Mais il n’y a pas de meilleur moment pour essayer de construire cette carte. D’un point de vue technologique et financier, la lecture de toutes les informations génétiques contenues dans l’ADN d’une cellule n’a jamais été aussi simple ni moins chère.
« Le coût du séquençage de l’ADN a chuté, tout comme le coût informatique du traitement de ces données », déclare Steele.
« Alors qu’auparavant vous auriez la chance d’avoir un échantillon d’ADN de la tumeur d’une personne, il est désormais potentiellement rentable d’analyser plusieurs échantillons provenant de différentes parties de la tumeur d’un patient à différents moments de la progression du cancer. Et c’est juste quelque chose qui n’était pas financièrement possible auparavant.
Le point de vue des patients
Nous ne comprendrons pas comment fonctionnent les tumeurs tant que nous ne comprendrons pas pourquoi toutes les cellules sont là, comment elles y sont arrivées et ce qu’elles font. Pour le moment, l’image que nous avons est fragmentée. Ce défi englobe tellement de science, impliquant la technologie dans toutes les disciplines. Tout doit fonctionner ensemble pour que ce défi soit réussi. Faire partie du Grand Challenge est la cerise sur le gâteau pour moi. Non seulement j’ai l’occasion d’entendre quels sont les défis, mais aussi d’explorer des solutions innovantes. Du point de vue des patients et du public, nous avons souvent des idées et une expertise qui complètent et ajoutent de la valeur à la recherche. Nous avons des idées qui peuvent relier la recherche aux problèmes rencontrés par les patients et le grand public ; ou des idées pour améliorer la manière dont les données sont collectées, analysées ou rapportées. Il n’y a rien de plus important que de s’assurer que la voix du patient est entendue.

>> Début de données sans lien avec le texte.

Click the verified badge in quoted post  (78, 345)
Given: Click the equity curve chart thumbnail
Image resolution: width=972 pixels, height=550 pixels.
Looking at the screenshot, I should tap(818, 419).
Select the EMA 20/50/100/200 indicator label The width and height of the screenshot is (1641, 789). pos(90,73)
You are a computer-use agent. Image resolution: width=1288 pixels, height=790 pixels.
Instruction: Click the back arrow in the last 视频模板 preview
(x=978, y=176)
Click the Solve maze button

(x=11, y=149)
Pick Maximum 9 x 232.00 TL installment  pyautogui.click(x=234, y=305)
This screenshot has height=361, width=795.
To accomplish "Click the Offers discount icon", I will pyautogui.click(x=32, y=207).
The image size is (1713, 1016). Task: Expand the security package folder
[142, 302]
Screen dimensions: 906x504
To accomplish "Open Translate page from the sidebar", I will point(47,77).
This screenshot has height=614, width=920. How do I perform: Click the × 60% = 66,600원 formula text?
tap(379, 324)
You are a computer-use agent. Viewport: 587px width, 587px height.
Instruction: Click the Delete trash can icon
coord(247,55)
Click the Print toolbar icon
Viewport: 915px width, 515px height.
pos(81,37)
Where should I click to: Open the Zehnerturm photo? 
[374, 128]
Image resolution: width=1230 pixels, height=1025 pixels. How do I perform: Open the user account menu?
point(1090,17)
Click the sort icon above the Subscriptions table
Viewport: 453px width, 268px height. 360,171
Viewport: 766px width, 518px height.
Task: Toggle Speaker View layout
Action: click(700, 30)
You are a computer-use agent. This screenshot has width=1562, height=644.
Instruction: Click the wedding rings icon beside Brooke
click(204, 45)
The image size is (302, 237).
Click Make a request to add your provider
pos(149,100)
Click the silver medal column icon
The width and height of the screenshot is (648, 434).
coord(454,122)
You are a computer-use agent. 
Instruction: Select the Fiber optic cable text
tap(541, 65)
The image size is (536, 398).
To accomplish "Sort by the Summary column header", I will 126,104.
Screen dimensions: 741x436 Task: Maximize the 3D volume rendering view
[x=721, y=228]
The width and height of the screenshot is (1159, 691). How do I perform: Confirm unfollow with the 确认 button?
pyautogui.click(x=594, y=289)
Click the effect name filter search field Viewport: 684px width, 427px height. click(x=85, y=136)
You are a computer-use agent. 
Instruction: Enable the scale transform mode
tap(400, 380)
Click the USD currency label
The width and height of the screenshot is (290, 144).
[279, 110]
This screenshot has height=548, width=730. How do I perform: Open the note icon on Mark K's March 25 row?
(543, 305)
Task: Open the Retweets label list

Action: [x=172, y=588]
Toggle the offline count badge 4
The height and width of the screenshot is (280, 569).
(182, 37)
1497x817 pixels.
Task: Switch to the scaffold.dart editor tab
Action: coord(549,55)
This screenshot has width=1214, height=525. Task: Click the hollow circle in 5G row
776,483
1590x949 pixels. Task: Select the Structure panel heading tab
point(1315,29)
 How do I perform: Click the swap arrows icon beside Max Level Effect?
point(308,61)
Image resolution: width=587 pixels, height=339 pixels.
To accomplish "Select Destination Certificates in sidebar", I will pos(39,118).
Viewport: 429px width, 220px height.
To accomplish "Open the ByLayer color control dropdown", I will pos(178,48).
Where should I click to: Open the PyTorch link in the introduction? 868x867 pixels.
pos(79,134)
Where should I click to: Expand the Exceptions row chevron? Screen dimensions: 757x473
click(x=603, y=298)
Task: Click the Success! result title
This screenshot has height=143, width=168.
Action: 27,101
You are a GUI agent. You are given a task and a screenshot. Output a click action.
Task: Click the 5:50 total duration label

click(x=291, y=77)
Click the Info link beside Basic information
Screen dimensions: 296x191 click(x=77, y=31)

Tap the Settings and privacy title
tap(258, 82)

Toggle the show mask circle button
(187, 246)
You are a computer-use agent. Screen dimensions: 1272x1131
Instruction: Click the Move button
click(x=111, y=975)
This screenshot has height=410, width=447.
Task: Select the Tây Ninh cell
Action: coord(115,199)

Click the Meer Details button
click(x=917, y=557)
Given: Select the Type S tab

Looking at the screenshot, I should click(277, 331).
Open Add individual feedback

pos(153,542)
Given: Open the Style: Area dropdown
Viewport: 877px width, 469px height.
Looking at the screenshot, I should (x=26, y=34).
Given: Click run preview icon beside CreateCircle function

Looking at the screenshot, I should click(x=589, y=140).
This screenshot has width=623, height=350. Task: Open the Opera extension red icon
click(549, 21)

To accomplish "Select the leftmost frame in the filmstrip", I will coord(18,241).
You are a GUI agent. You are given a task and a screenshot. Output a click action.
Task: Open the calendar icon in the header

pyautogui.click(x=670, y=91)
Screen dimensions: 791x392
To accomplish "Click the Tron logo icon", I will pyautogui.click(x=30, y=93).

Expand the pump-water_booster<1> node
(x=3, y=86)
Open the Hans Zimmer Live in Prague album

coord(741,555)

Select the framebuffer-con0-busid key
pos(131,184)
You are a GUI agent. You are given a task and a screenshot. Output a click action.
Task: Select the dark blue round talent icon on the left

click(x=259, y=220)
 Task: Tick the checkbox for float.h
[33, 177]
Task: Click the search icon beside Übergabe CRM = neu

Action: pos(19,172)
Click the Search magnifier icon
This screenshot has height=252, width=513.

– Helen, membre du panel de patients Grand Challenge
Le prix pour combiner avec succès la technologie et les données est énorme. « Si cela fonctionne, voici à quoi ressembleront tous les laboratoires de pathologie clinique. Ce sont les outils qu’ils utiliseront à l’avenir », déclare Klausner.
Et pour ce faire, il faudra des experts de plusieurs disciplines scientifiques.
Les bonnes personnes
« La communauté de la recherche devra se rassembler », déclare Klausner. « Nous devons faire évoluer nos machines, faire évoluer notre technologie. »
« Il s’agit de réunir les personnes qui sont fantastiques en imagerie avec des personnes qui savent mesurer les molécules, et avec les technologues qui savent lire l’ARN, l’ADN et les protéines, et les spécialistes de la biologie cellulaire, de la biologie du cancer, de l’immunologie, de l’inflammation.
« C’est ce qui est formidable avec ces défis. Nous allons découvrir la vraie vie d’une tumeur, ce que nous n’avons jamais fait auparavant.
Obtenir ce droit mettra notre destination en vue. Et résoudre ce défi aidera à tracer les routes que nous devons emprunter pour l’atteindre.